Lesson 2.2
Nearest-Neighbor Search
Find the passages whose vectors sit closest to the query. Doing it exactly is simple; doing it fast needs a shortcut.
Finding the closest friend in a crowd.
Imagine you walk into a crowded room and want the person standing physically closest to you. The honest way is to measure your distance to every single person, then pick the smallest. Slow, but it cannot miss. Nearest-neighbor search is exactly that, except the "people" are the passage points in the store and "you" are the question, turned into its own point.
The store already holds every passage as a point (its embedding). At question time you embed the question into a point too, then ask: which stored points are nearest to this one? Closeness here means similarity of meaning (you saw how to measure it with cosine in Unit 1). Near in space is near in meaning.
Nearest-neighbor search turns "find the relevant passages" into a geometry question: which stored points sit closest to the question's point.
Brute force, the honest way.
The simplest method is brute force, and it is worth doing once by hand so the idea is concrete. Three steps: compare the query to every stored vector, sort by closeness, take the top few. Here is a tiny store of five passages, with a made-up closeness score for each (higher is closer):
query vs every stored passage, scored, then sorted
p3 0.91 ← closest
p1 0.88 ←
p5 0.62
p2 0.40
p4 0.15 ← farthest
Ask for the top-k, the k closest, and with k = 2 you get back p3 and p1. That "k" is just how many neighbors you want: top-5 means the five closest passages, the shortlist you will hand to the next stage. Brute force always returns the true closest, because it checked everyone.

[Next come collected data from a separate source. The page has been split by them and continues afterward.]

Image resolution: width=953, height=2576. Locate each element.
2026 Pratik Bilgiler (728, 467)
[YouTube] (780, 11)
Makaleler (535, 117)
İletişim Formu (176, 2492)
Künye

Why brute force stops working.
Five passages is nothing. The trouble is the cost grows with the size of the store. Comparing against every vector means the work doubles when the store doubles. Five comparisons is instant. A store with a million passages means a million comparisons for every single question, and the comparisons themselves are not free, since each is across hundreds of numbers in the vector.
Back to the crowded room: measuring your distance to four people is easy. Measuring it to every person in a packed stadium, for every newcomer, every second, is hopeless. At serving time you have a few milliseconds to answer, not seconds. Brute force is correct and too slow at scale.
The shortcut: approximate, but fast.
The fix is to stop insisting on the perfect answer. Approximate nearest-neighbor search (ANN) organizes the points ahead of time so a query only has to look at a small, promising slice of them instead of all of them. Back in the stadium: instead of measuring everyone, you go straight to the section where people like you tend to sit, and search just there.
The trade is in the name. Approximate means it might occasionally miss a true neighbor that was sitting in a section it skipped. In exchange it is far faster, often turning a million comparisons into a few thousand. For retrieval that is a great deal: you give up a sliver of accuracy and gain orders of magnitude in speed. The next lesson gives you the number that measures exactly how much you gave up.
Exact search (brute force) always finds the true closest but scales with the whole store. Approximate search (ANN) trades a little accuracy for big speed by only searching a promising slice.
Key takeaways
Brute force compares the query to every stored vector, sorts by closeness, and takes the top-k. It is exact but never skips anyone.
Its cost grows with the size of the store, so it becomes too slow once you have many passages and a tight time budget.
Approximate nearest-neighbor search (ANN) searches only a promising slice, trading a little accuracy for a large speedup.